FEDERATED LEARNING–DRIVEN REAL-TIME DISEASE SURVEILLANCE FOR SMART HOSPITALS USING MULTI-SOURCE HETEROGENEOUS HEALTHCARE DATA
DOI:
https://doi.org/10.63125/9jzvd439Keywords:
Federated Learning, Smart Hospitals, Real-Time Disease Surveillance, Multi-Source Heterogeneous Healthcare Data, Organizational ReadinessAbstract
Federated learning is increasingly promoted as a privacy-preserving way to use multi-source heterogeneous healthcare data for real-time disease surveillance in smart hospitals, but little is known about how its capabilities, data integration, governance, and organizational conditions jointly shape perceived surveillance performance.
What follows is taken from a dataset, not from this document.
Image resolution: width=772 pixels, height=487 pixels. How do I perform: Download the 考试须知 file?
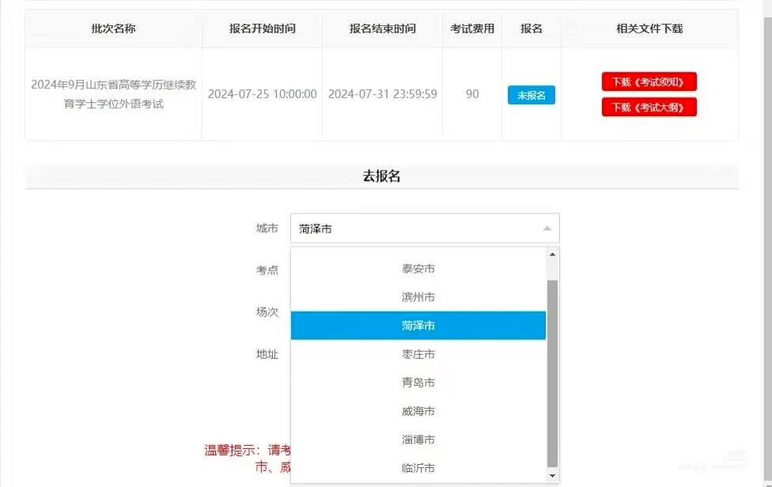pos(649,81)
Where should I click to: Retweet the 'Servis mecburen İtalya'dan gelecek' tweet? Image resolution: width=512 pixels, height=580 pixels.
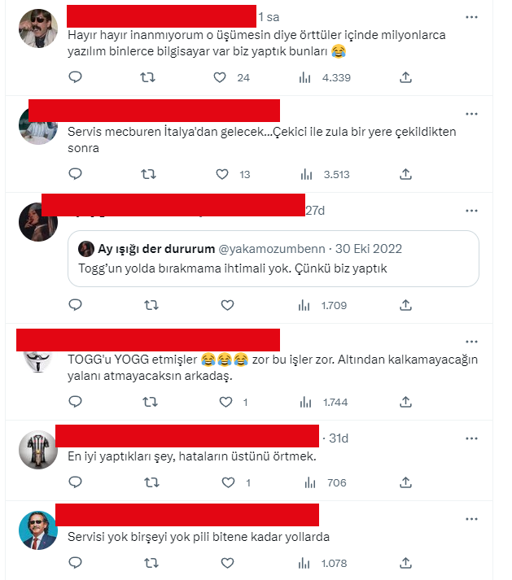148,174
This study therefore aimed to quantify how federated learning capability, multi-source data integration, privacy and security assurance, and organizational readiness contribute to perceived surveillance effectiveness across cloud and enterprise smart hospital cases. A quantitative cross-sectional, case-based survey design was used, with 228 usable responses (87.7 percent response rate from 260 questionnaires) from clinicians, infection prevention staff, health informatics personnel, and IT/security professionals working in digitally advanced hospitals. Key variables included federated learning capability, multi-source integration, privacy and security assurance, organizational readiness, and perceived surveillance effectiveness, all measured on five-point Likert scales. The analysis plan comprised descriptive statistics, reliability testing, Pearson correlations, and multiple regression. Mean scores indicated generally high maturity (FLC 3.78, MSI 3.92, PSA 4.06, OR 3.84, SE 3.95), with strong internal consistency (Cronbach’s alpha 0.83–0.88). Correlations between surveillance effectiveness and predictors were all positive and significant, highest for organizational readiness (r = 0.72) and federated learning capability (r = 0.65). The regression model was significant and explained 61.3 percent of the variance in surveillance effectiveness (R² = 0.613), with organizational readiness (β = 0.29), federated learning capability (β = 0.24), privacy and security assurance (β = 0.21), and multi-source integration (β = 0.18) all making significant contributions. The findings imply that effective federated learning driven surveillance in smart hospitals depends not only on advanced models and integrated data, but also on robust privacy safeguards and high organizational readiness to act on analytic insights.